— begin GIVEN DATA —

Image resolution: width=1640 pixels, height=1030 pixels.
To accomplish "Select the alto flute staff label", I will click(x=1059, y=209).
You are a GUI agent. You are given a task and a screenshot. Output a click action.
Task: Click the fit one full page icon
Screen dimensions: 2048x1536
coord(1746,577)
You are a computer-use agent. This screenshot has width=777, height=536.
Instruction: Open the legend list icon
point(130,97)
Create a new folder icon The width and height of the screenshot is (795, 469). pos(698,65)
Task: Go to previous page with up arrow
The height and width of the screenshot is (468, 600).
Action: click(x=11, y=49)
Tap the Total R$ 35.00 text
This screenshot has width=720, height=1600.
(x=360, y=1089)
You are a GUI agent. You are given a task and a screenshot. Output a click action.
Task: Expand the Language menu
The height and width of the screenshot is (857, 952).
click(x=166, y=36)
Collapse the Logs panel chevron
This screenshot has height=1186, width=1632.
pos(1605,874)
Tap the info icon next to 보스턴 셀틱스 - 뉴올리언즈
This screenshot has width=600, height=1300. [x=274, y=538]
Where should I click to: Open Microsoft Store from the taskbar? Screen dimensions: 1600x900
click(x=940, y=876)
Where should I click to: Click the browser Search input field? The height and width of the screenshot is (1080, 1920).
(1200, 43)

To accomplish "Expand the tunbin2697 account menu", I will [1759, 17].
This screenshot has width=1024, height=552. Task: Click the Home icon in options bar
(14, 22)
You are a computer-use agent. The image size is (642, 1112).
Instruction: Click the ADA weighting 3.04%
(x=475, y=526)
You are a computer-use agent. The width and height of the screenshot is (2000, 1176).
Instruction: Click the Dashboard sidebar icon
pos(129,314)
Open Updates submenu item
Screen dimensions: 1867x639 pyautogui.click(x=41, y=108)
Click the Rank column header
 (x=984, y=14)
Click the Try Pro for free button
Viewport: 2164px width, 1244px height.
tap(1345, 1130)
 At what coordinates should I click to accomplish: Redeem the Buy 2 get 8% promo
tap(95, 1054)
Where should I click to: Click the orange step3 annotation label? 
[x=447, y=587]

— end GIVEN DATA —

- [WRITTEN REQUEST]:
Copy out the lines of the listing word for word, starting at the line containing "Where should I click to: Click the orange" and continuing through the last line, both ends included.

- [RESULT]:
Where should I click to: Click the orange step3 annotation label? 
[x=447, y=587]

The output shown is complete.